CVSS Scoring & FedRAMP – What You Need to Know?
Commercial cloud service providers (CSPs) are responsible for maintaining a similar risk profile to the risks identified within their most recent Security Assessment Report (SAR). CSPs submit continuous monitoring deliverables each month for review by the FedRAMP PMO and their sponsoring agency or the Joint Authorization Board (JAB). These deliverables include a Plan of Action & Milestones (POA&M) and a Deviation Request (DR) list. FedRAMP Vulnerability Scanning Guidance from March 2018 requires that the vulnerabilities listed on these documents use the CVSSv3 calculation, when available, to determine a risk rating.
Why Does It Matter?
Often, CSPs will track risk based on their implemented vulnerability scanner’s default outputs. This can cause a mismatch between the CSP’s risk scores, and therefore remediation due dates, and the risk scores assigned within a 3PAO’s SAR.
“For any vulnerability with a CVSSv3 base score assigned in the latest version of the NVD, the CVSSv3 base score must be used as the original risk rating. If no CVSSv3 score is available, a CVSSv2 base score is acceptable where available. If no CVSS score is available, the native scanner base risk score can be used.”
Risk scores calculated via CVSSv3 are more often higher than the tool-assigned score as opposed to lower. Further, CVSSv3 scores present many vulnerabilities as High or Critical severity based on default parameters which are typically inaccurate for a FedRAMP environment.
This means that an organization that understands CVSS scoring will be able to present a lower, and more accurate risk profile to authorizing officials than an organization who does not understand CVSS scoring. Furthermore, organizations that prepare this quantitative evidence before FedRAMP assessment are able to minimize the likelihood of High-severity issues from vulnerability scan results holding up the overall FedRAMP package.
How is CVSS Score Calculated?
First.org provides an excellent detailed view of CVSS scoring specifications within their documentation resources. At a higher-level view, CVSS scoring is based on a number of metrics to evaluate the ease for an attacker to exploit a vulnerability and the potential impact of that vulnerability if it is exploited. For example, a 10 out of 10 (aka Critical) vulnerability would have high impact to confidentiality, integrity, and availability of the system and could be exploited with relative ease, across an open network, without privileged access.
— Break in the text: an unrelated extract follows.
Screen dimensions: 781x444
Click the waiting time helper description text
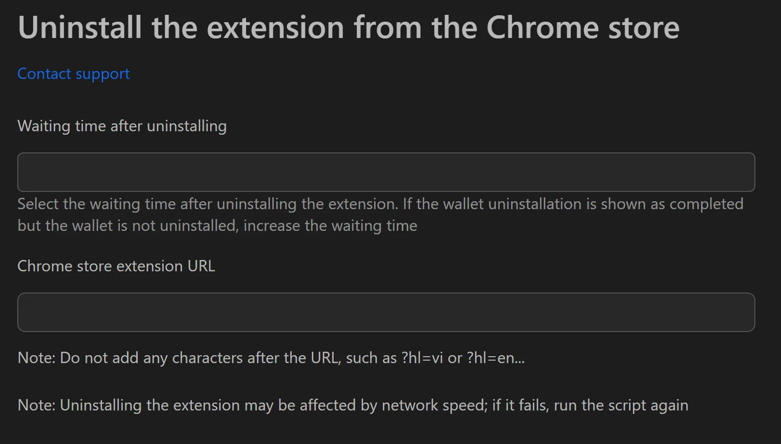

The ease of exploit does not consider environmental factors and is the best way for CSPs to provide both qualitative and quantitative justification for a Risk Adjustment (RA) DR.
Qualitative versus Quantitative
A strong qualitative justification, used as the content within the ‘DR Rationale’ column of the Deviation Request Form, should tie directly to the concepts within the CVSS score mentioned above. This ties the risk adjustment justification to the same metrics that originally defined it’s risk. It also tees up the re-calculation with 1:1 matches of narrative to the altered parameters in the CVSSv3 calculator. For example, “[CSP NAME] has identified this vulnerability for risk adjustment due to it being an internally-facing asset within our FedRAMP environment. In order for this vulnerability to be exploited, an attacker would require VPN access to the back-end, privileged credentials on a bastion host, and MFA for authentication into the environment.”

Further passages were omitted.